RPAは、主に企業の間接部門(ホワイトカラー)の業務のプロセスを自動化する。そのイメージは、マイクロソフトの「Excel」などで使われる「マクロ」に近い。マクロは定型作業を自動化するための機能で、複数のExcelファイルから特定の数値を抜き出して新しいファイルを作成したり、アドレス帳のデータを基にラベルを作成して印刷したりするといった一連の作業の自動化が可能だ。
RPA・デジタルレイバーとは(KPMGコンサルティング株式会社の資料より引用)
RPAはまた、ソフトウェアであるがプログラミングが不要であることも特長となっている。反復作業の手順を覚え込ませることで、自動的に作業を実行する。ソフトウェアなので仕事を辞めたりしないし、24時間業務を行うことも可能。入力ミスもないし作業の変更にもすぐに対応ができる。導入した企業では、RPAを従業員として扱うケースもあり、名前を付けていることも少なくないという。これまで人間が行っていた定型作業をRPAに置き換えることができ、残業を減らし、より生産性の高い業務が可能になるのだ。
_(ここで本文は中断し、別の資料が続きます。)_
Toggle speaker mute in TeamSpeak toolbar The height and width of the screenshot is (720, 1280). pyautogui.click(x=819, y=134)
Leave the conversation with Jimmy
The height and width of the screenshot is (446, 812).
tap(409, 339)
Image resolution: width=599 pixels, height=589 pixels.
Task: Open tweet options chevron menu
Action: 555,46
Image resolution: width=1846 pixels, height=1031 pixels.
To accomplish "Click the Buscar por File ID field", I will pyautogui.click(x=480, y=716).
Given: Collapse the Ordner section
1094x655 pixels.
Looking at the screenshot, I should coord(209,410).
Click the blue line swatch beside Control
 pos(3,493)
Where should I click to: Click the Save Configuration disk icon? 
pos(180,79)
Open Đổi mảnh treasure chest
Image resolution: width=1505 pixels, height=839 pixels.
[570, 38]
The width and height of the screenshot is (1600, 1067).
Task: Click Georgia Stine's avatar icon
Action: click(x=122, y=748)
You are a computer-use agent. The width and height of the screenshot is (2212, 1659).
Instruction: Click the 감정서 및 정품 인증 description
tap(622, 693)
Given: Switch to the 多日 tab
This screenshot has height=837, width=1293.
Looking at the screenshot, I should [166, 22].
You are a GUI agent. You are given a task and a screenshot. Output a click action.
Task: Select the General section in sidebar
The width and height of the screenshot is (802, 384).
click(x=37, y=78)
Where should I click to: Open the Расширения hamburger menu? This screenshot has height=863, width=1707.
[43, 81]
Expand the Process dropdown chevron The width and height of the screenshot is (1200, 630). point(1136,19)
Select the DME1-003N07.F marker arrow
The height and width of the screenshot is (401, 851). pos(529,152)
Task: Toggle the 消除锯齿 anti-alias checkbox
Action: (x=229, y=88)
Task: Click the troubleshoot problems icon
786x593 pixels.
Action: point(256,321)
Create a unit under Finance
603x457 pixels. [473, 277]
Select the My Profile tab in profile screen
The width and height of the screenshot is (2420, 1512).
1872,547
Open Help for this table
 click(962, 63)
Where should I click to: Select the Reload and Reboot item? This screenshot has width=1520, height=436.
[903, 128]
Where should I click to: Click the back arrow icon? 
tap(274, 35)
そのため、RPAの市場規模も拡大している。定型作業の多い金融、保険業界から導入が始まり、ほかの業界でも導入意欲が高まっている。RPAそのものも参入ベンダーが増え、導入や運用がより容易になってきており、市場規模(売上金額)は、2016年度は前年比約4倍に増加し、2017年度も同2.5倍に増加すると予測されている。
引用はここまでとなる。